Unusual shaped spandrels.

Another less usual treatment of the spandrel is to cut it up into segments. Below left, a fine example of terra cotta from Manchester, a double spandrel has become a third arch containing some sculpted shell design radiating outward from a star on a cartouche, and the two side spandrels, with two curved sides, give room for helmeted cherubs holding shields. Even here we preserve the convention that the figure is seated away from the arches, with an extended leg towards the long downward spandrel corner, and as they are winged, putting one wing towards the long horizontal corner. In this case, to fill the right angle corner, the left hand figure carries an Askelapaean staff, the right hand one, a torch. The middle example takes a raised spandrel and divides it into three compartments left to right, so that the central compartment is almost rectangular, and the outer ones are truncated wedges. The dainty semiclad girls, we hardly need point out, are seated outwards, extended foot towards the rather blunt vertical spandrel corners, and in this case the dividing vertical providing almost a backrest for each figure. The figure on the right faces away from us so that looking across from one to the other we have a pleasing variety to the eye – this reversal has always been a common compositional device in drawings of paired figures. We have seen how a roundel in a spandrel, or a smaller figure, divides off two smaller triangles, and the example below right segments the spandrel entirely with horizontal and vertical to provide three entirely distinct compartments; a further central divide means there is no long horizontal corner. The three compartments are occupied by three, one and no sculpted figures respectively, but in each case are compositions based on a series of curves.
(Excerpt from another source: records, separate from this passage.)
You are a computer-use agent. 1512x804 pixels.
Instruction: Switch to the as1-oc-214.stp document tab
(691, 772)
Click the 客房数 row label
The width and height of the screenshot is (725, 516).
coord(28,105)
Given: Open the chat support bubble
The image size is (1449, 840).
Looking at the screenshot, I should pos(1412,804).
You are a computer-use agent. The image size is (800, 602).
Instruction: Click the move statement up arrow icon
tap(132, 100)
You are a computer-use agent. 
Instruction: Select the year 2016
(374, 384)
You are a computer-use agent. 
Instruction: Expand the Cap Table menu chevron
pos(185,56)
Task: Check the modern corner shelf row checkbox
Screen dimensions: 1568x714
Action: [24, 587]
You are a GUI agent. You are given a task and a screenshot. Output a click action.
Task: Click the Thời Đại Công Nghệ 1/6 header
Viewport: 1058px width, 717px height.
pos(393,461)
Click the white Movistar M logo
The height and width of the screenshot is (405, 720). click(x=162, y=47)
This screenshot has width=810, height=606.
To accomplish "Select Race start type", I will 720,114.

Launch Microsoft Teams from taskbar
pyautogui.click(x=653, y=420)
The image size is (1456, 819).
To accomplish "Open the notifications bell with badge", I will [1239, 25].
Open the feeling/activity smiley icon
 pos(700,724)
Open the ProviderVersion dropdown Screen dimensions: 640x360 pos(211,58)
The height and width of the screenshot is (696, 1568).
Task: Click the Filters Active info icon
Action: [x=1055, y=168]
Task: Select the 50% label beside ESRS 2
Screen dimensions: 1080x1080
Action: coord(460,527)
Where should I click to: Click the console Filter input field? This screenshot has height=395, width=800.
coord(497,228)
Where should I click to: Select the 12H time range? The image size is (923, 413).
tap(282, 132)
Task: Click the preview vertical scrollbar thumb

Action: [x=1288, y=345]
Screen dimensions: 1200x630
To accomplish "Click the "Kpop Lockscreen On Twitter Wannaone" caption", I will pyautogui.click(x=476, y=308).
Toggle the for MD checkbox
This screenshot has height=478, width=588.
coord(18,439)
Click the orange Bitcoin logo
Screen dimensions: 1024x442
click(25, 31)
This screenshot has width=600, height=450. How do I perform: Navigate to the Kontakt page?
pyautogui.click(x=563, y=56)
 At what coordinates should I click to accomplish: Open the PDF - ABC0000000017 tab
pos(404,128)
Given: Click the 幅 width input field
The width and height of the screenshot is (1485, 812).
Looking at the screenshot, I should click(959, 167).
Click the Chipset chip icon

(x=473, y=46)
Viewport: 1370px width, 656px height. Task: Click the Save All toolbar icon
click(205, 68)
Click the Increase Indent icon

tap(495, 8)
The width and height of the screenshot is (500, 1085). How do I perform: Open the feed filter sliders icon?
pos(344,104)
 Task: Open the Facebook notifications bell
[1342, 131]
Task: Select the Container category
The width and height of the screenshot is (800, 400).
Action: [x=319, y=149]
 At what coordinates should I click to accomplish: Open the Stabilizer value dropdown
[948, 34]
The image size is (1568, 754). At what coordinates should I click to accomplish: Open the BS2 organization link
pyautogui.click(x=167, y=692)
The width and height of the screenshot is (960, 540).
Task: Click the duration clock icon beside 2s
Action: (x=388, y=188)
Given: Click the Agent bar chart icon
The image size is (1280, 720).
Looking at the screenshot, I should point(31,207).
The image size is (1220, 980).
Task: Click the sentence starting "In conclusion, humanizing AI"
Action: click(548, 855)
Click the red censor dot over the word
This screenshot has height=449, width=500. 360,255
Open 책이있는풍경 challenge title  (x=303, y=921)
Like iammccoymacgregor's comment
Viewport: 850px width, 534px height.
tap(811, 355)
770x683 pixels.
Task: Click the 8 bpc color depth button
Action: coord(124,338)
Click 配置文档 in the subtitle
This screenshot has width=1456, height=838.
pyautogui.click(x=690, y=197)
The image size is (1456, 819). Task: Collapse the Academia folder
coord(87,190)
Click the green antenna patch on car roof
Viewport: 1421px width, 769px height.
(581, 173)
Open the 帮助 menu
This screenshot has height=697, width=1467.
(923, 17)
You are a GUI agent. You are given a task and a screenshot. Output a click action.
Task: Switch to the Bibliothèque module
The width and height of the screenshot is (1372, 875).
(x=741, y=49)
Sculpture in divided spandrels.

Three more examples to show the variety of spandrel shapes. Below left, a pointed frame above the round arch leaves two spandrels with no long vertical corner; regardless the outward facing pair of girls have legs extended to where those corners would have been; the breadth of the spandrels allows for subsidiary cherubic figures, and it is seen that the majority of the spandrel space is occupied. Below centre, a raised spandrel above a curvy pediment, broken and open, above a curved arch, gives spandrel shapes based on an S-shaped curve. All sorts of things could have filled such a shape, but the sculptor has chosen fructifying festoons and winged cherubic heads, leaving a considerable proportion of the background empty. The portico below right, on a photo which for some unaccountable reason tilts to the left, shows how a spandrel position can arise without a proper arch; rather, we have a curved pediment where the receding side pilasters and horizontal frame below the upper floor give rather free-style spandrel positions, occupied by fully detatched sculptured figures. These rather Hellenistic girls, in principle free from the spandrels in that there is no physical border to restrain them, follow our familiar conventions – lower body facing outward from the curve, upper body gently twisted inwards so the breasts point directly forwards, leg extended to the vertical corner position.